[Dataset extract — start]

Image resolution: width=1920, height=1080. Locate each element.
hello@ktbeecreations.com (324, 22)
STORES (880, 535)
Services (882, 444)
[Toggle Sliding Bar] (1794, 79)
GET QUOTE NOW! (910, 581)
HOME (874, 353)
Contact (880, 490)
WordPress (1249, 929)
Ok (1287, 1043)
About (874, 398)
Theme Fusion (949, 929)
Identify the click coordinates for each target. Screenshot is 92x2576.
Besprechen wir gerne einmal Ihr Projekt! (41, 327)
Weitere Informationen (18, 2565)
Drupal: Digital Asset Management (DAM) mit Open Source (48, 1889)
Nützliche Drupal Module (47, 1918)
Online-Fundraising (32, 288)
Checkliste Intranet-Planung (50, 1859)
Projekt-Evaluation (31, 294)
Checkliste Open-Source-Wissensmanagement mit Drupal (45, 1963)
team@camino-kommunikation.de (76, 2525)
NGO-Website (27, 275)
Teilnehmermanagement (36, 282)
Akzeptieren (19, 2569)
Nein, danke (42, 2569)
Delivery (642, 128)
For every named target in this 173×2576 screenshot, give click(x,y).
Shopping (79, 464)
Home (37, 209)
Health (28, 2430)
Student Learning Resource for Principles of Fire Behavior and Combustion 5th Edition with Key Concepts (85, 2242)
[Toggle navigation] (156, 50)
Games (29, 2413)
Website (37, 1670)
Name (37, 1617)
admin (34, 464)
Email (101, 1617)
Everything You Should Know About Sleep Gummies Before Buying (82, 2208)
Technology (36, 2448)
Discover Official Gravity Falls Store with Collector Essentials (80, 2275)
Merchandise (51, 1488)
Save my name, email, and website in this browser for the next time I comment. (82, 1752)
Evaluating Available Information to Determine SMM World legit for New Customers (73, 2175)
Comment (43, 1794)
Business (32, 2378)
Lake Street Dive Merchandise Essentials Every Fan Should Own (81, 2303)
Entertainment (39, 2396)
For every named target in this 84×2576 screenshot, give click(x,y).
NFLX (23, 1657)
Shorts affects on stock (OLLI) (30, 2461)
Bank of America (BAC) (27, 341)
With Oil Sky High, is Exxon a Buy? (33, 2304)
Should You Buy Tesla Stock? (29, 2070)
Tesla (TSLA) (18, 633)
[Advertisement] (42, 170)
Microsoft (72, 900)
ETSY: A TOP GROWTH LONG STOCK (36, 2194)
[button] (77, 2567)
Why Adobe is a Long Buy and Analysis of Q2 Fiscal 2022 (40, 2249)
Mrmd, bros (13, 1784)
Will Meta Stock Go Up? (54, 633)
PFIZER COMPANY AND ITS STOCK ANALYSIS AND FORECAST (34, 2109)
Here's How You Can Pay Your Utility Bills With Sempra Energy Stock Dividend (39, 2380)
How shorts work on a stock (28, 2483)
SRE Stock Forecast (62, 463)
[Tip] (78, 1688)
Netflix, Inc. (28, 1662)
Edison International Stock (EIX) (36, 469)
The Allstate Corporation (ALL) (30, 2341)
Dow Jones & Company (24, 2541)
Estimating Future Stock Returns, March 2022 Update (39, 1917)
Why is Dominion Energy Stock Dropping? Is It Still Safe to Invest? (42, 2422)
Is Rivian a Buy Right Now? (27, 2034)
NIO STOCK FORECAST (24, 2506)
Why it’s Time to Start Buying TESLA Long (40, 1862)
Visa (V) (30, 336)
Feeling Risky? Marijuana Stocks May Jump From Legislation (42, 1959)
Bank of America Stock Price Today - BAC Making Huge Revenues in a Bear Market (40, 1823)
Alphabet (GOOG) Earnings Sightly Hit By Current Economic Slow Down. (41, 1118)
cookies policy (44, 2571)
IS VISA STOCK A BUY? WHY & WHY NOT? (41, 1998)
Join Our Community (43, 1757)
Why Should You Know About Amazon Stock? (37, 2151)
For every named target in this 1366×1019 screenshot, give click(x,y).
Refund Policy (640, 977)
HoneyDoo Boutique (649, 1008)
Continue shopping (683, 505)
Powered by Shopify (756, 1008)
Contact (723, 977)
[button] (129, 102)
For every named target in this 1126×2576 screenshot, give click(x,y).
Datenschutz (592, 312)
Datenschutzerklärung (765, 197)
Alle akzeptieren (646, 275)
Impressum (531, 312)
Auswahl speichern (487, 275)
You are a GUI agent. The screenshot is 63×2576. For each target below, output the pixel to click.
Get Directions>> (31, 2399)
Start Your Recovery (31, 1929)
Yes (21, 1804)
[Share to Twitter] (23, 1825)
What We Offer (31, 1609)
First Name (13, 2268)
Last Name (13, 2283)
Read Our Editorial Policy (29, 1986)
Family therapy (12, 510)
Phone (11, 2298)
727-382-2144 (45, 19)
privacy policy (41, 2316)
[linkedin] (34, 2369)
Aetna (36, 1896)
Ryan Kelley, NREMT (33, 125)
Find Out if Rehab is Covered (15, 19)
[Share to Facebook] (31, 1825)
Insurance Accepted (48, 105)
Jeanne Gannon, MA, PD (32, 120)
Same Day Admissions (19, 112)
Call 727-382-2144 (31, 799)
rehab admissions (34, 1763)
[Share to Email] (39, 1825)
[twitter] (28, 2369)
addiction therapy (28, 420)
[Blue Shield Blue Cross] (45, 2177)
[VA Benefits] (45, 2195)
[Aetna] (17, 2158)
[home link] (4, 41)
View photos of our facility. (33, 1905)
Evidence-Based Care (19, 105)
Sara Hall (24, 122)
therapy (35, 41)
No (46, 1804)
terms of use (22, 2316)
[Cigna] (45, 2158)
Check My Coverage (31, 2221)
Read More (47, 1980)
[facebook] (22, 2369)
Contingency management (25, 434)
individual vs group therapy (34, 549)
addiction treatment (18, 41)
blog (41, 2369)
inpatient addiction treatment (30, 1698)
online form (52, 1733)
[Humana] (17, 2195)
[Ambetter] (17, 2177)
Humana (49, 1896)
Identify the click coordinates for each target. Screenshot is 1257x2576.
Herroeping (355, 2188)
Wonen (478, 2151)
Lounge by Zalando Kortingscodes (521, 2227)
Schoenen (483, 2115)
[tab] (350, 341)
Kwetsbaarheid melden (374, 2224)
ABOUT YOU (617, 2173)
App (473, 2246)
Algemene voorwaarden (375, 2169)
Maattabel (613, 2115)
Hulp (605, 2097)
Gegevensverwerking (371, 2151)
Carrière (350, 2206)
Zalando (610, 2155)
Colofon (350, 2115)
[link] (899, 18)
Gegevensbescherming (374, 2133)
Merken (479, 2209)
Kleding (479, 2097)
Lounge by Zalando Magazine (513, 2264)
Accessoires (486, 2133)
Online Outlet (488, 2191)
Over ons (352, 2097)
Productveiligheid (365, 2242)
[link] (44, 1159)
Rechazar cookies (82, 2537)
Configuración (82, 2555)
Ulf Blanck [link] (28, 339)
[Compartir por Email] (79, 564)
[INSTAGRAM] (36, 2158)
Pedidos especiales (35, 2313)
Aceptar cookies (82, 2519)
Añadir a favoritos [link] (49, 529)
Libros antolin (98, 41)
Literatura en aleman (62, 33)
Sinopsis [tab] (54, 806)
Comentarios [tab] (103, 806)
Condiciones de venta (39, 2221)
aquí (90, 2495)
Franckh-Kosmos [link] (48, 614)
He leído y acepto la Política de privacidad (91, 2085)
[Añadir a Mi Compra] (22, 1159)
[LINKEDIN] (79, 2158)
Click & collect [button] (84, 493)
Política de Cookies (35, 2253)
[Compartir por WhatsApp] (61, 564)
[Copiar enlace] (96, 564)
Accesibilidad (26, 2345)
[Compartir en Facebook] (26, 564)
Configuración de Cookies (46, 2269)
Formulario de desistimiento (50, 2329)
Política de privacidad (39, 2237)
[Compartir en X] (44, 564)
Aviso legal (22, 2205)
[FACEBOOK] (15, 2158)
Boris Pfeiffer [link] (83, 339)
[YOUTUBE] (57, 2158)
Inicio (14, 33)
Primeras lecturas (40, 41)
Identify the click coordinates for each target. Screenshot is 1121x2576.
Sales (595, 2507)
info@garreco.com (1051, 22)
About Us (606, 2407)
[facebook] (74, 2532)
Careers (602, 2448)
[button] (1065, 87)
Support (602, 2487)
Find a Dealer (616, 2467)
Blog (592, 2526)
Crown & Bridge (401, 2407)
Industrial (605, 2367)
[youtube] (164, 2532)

[Dataset extract — finish]

▶ _Task prompt_
Transcribe the material exactly, stopping after the "Email (101, 1617)" line.

▶ _Written reply_
Image resolution: width=1920, height=1080. Locate each element.
hello@ktbeecreations.com (324, 22)
STORES (880, 535)
Services (882, 444)
[Toggle Sliding Bar] (1794, 79)
GET QUOTE NOW! (910, 581)
HOME (874, 353)
Contact (880, 490)
WordPress (1249, 929)
Ok (1287, 1043)
About (874, 398)
Theme Fusion (949, 929)
Identify the click coordinates for each target. Screenshot is 92x2576.
Besprechen wir gerne einmal Ihr Projekt! (41, 327)
Weitere Informationen (18, 2565)
Drupal: Digital Asset Management (DAM) mit Open Source (48, 1889)
Nützliche Drupal Module (47, 1918)
Online-Fundraising (32, 288)
Checkliste Intranet-Planung (50, 1859)
Projekt-Evaluation (31, 294)
Checkliste Open-Source-Wissensmanagement mit Drupal (45, 1963)
team@camino-kommunikation.de (76, 2525)
NGO-Website (27, 275)
Teilnehmermanagement (36, 282)
Akzeptieren (19, 2569)
Nein, danke (42, 2569)
Delivery (642, 128)
For every named target in this 173×2576 screenshot, give click(x,y).
Shopping (79, 464)
Home (37, 209)
Health (28, 2430)
Student Learning Resource for Principles of Fire Behavior and Combustion 5th Edition with Key Concepts (85, 2242)
[Toggle navigation] (156, 50)
Games (29, 2413)
Website (37, 1670)
Name (37, 1617)
admin (34, 464)
Email (101, 1617)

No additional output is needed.